The setting for Zinnie Harris‘ Further than the Furthest Thing is a similarly remote and haunted island outpost. It’s modelled on the real-life Tristan da Cunha, a volcanic hiccup cropped up in the Atlantic halfway between South Africa and South America.
The island community is made up of 170 souls who share just seven surnames. An odd bunch they are, too. Though the time is 1961, it feels like we’re caught in a much more ancient time warp. After so long cut off from the “H’outside Warld”, the islanders are a bundle of sepia-toned cultural influences. They wear flat caps, headscarves and thick woollen socks and speak in a patois of dropped pronouns, added h’s and distorted present participles (ie, “I be writing”).
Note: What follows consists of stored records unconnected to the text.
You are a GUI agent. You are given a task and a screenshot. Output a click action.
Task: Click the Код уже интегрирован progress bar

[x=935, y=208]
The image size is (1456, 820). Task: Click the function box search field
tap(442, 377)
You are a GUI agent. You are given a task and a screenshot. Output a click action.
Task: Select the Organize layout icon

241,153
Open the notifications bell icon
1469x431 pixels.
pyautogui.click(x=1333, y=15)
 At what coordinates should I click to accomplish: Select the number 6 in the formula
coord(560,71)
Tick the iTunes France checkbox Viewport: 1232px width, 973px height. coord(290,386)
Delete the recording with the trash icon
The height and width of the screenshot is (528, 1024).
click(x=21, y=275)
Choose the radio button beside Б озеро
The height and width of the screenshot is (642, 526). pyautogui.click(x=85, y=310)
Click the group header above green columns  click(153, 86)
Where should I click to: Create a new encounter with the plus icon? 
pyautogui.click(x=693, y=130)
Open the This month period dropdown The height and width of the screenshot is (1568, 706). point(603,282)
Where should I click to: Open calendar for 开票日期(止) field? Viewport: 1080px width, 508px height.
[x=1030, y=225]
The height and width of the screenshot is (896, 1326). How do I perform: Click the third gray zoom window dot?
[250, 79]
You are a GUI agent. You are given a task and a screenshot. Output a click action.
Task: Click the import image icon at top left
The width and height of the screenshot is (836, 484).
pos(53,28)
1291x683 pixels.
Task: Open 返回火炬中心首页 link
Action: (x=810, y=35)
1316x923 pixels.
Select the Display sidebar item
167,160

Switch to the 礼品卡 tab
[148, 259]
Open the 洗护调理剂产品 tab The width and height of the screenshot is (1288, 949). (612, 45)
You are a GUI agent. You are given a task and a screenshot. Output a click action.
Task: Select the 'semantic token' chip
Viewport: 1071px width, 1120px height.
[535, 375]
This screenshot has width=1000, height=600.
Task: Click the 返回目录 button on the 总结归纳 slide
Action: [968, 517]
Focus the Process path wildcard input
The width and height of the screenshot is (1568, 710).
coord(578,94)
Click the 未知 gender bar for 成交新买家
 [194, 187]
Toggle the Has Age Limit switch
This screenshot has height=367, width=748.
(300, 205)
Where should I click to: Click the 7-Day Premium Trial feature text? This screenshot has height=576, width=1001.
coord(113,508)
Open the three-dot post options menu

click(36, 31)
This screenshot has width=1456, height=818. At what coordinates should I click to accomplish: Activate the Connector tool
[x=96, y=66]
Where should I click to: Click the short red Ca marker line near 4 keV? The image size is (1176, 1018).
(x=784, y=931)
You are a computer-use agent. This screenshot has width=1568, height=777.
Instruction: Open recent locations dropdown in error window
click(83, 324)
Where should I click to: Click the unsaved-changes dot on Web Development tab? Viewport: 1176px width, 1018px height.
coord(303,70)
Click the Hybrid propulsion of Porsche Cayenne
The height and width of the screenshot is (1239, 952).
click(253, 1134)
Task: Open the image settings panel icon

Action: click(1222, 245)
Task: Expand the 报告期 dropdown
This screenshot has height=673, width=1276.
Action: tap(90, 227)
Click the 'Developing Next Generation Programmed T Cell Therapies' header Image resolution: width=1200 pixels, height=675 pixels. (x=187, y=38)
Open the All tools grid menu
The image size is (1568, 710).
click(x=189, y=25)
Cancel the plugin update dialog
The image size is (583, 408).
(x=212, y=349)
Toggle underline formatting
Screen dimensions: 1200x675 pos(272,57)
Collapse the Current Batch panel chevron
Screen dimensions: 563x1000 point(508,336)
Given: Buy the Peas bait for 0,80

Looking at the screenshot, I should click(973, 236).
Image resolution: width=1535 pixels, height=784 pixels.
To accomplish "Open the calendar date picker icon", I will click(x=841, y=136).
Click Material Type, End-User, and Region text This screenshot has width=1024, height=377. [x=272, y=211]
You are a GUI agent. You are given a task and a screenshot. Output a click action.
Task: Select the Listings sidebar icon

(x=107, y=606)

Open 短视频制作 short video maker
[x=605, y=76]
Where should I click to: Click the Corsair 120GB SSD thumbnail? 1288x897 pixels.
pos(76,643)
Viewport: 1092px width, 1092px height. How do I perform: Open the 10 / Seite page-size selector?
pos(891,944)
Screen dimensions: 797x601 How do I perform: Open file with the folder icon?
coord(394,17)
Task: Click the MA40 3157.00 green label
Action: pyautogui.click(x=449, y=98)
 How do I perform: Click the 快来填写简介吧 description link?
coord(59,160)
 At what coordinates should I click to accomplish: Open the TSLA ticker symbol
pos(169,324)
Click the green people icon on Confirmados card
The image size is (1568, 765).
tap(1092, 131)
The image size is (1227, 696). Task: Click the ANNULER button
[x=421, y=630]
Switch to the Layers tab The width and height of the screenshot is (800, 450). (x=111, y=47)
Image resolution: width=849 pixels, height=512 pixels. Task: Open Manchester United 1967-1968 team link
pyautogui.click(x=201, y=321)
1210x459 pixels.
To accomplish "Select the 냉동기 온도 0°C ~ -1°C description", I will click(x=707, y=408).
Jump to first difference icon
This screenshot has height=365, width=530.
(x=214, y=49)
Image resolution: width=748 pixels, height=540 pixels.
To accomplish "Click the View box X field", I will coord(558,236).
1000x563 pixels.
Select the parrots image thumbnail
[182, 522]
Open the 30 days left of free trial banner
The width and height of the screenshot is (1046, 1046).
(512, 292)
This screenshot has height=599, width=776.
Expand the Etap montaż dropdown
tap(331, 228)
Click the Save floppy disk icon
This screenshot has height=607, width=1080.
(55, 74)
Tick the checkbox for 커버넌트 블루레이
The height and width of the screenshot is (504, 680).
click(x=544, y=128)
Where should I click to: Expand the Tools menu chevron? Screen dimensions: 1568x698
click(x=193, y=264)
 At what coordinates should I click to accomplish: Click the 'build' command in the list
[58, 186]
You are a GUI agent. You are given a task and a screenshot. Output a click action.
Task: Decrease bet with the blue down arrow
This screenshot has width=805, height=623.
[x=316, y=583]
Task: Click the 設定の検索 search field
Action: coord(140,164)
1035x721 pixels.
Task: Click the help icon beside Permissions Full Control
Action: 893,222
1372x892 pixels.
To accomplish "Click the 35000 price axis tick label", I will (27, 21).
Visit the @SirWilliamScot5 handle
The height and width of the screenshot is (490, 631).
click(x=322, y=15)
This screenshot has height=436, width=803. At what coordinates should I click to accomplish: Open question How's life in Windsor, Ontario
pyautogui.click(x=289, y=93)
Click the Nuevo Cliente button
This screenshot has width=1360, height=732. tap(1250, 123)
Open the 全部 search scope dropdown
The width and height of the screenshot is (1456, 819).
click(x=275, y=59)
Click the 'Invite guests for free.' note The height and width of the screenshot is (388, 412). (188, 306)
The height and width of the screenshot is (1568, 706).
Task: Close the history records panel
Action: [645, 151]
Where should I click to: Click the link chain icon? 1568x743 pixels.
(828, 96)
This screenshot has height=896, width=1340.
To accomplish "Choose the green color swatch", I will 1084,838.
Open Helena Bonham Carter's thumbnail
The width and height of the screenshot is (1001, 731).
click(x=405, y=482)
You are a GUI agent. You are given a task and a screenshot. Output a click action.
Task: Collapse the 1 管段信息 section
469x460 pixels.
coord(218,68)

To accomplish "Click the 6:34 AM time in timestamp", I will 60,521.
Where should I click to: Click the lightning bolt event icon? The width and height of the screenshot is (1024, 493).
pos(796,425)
The first act is the longer and, truthfully, too long in the build up to the act of nature that separates the characters’ from their beloved home. Act Two is almost another story again, as the evacuated islanders struggle to make sense of H’Aingland and modern life. What binds the two halves together most strongly are the dirty and deeply buried island secrets that slowly emerge – one after the other – with shocking consequences. If there’s perhaps a secret too many for my taste, the extra minor plot convolution doesn’t lessen the impact of the aggregate.
In this return production, directed by Irina Brown following last year’s much-lauded outing at the NT Cottesloe, Paola Dionisotti reprises her role as matriarch Mill Lavarello. Dionisotti deservedly won two Best Actress awards for her performance, which remains undimmed.
The rest of the cast are good, but in no way equal. David Burke as Mill’s husband Bill plays is a tad too befuddled from the get-go and Mairead McKinley as the sullied Rebecca could do with toning down her stridency. Elsewhere, Gary McInnes makes a touching young Francis, torn between opposing ways of life, and Paul Shelley is especially effective as Mr Hansen, the South African businessman torn between ethics and economics.
Further than is a complex and richly thought-provoking piece – all the more astonishing when you consider that it’s only the second play by Harris, who’s still just 28. I look forward to the next play – and the next and the next and the next – from this promising young author.